由于这是一个小型模型,生成的摘要并不完美,但它仍然成功提取了关键信息,并删除了“次要”内容。
句子嵌入#
我们在课程中学到的自然语言处理的一个重要方面是嵌入(Embedding)。回顾一下:嵌入是将我们的令牌(如单词或字符)投影到潜在空间中的过程。这使得语义相近的词(如“狗”和“猫”)在潜在空间中距离更近,而语义相远的词(如“狗”和“是”)则距离更远。
我们可以利用这些嵌入来计算两个句子之间的相似度。为此,我们将使用 sentence_transformers 库,它能从预训练模型中提取嵌入。
我们将使用 all-MiniLM-L6-v2 模型。
from sentence_transformers import SentenceTransformer
from sentence_transformers import util
model = SentenceTransformer("all-MiniLM-L6-v2")
我们将比较不同句子之间的相似度。
sentences1 = ['The cat is chasing the mouse','A man is watching the television','The latest movie is awesome']
sentences2 = ['The dog sleeps in the kitchen','A boy watches TV','The new movie is so great']
embeddings1 = model.encode(sentences1, convert_to_tensor=True)
embeddings2 = model.encode(sentences2,convert_to_tensor=True)
cosine_scores = util.cos_sim(embeddings1,embeddings2)
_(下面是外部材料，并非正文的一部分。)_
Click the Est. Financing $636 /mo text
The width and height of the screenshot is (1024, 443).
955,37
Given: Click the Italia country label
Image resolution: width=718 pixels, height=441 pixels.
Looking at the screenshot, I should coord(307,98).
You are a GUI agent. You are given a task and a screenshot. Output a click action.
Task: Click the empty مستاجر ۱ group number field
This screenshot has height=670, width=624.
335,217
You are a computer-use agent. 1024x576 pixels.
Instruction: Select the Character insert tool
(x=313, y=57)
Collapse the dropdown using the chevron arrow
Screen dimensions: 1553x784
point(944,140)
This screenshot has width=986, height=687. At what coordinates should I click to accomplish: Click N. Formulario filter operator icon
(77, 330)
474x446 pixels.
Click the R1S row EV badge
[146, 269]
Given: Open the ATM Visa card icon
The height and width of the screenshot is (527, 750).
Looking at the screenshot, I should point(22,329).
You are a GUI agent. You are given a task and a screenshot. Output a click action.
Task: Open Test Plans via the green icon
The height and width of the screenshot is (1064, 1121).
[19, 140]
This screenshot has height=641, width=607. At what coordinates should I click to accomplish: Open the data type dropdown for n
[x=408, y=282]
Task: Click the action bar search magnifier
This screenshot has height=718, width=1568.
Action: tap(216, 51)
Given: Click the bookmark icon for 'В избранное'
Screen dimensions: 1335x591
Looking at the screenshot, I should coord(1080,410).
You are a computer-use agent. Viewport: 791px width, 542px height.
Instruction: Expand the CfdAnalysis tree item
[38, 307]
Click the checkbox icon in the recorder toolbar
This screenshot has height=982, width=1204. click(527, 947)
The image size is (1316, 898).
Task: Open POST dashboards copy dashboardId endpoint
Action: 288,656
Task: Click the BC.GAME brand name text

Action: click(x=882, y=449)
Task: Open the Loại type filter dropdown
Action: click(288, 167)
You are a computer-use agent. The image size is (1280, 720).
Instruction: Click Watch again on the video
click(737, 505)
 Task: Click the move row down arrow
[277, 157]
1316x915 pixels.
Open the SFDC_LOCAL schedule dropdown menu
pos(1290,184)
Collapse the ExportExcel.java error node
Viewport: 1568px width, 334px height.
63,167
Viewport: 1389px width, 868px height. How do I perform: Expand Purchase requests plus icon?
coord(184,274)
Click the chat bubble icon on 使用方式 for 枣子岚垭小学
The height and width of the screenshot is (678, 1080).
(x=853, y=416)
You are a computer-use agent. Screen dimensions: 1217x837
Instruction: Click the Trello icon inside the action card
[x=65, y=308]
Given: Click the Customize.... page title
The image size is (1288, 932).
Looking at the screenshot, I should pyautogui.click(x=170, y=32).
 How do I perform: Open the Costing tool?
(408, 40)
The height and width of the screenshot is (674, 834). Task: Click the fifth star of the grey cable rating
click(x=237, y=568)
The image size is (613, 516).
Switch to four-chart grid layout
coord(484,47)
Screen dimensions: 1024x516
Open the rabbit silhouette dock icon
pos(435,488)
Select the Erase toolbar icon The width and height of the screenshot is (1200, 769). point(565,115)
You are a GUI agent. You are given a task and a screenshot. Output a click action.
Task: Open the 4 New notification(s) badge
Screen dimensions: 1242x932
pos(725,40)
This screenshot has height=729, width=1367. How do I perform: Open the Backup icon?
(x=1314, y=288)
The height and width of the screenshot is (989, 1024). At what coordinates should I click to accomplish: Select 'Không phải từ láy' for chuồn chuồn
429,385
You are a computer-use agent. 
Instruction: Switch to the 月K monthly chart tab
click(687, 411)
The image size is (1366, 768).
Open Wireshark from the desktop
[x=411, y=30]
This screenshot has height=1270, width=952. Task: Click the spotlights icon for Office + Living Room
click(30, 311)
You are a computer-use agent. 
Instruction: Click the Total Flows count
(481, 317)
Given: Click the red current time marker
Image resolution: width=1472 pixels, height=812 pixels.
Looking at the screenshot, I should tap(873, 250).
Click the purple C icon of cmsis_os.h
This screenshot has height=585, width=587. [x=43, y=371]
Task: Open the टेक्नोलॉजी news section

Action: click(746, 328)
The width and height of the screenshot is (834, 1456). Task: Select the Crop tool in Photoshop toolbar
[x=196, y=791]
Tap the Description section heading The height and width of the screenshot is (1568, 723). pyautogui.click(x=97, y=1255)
for i in range(len(sentences1)):
print("{} \t\t {} \t\t Score: {:.4f}".format(sentences1[i],
sentences2[i],
cosine_scores[i][i]))
The cat is chasing the mouse The dog sleep in the kitchen Score: 0.0601
A man is watching the television A boy watches TV Score: 0.7207
The latest movie is awesome The new movie is so great Score: 0.7786
如你所见,语义相近的句子具有非常相似的嵌入。因此,该模型非常适合提取嵌入。 在自然语言处理项目中,拥有一个优秀的嵌入提取模型通常是第一步。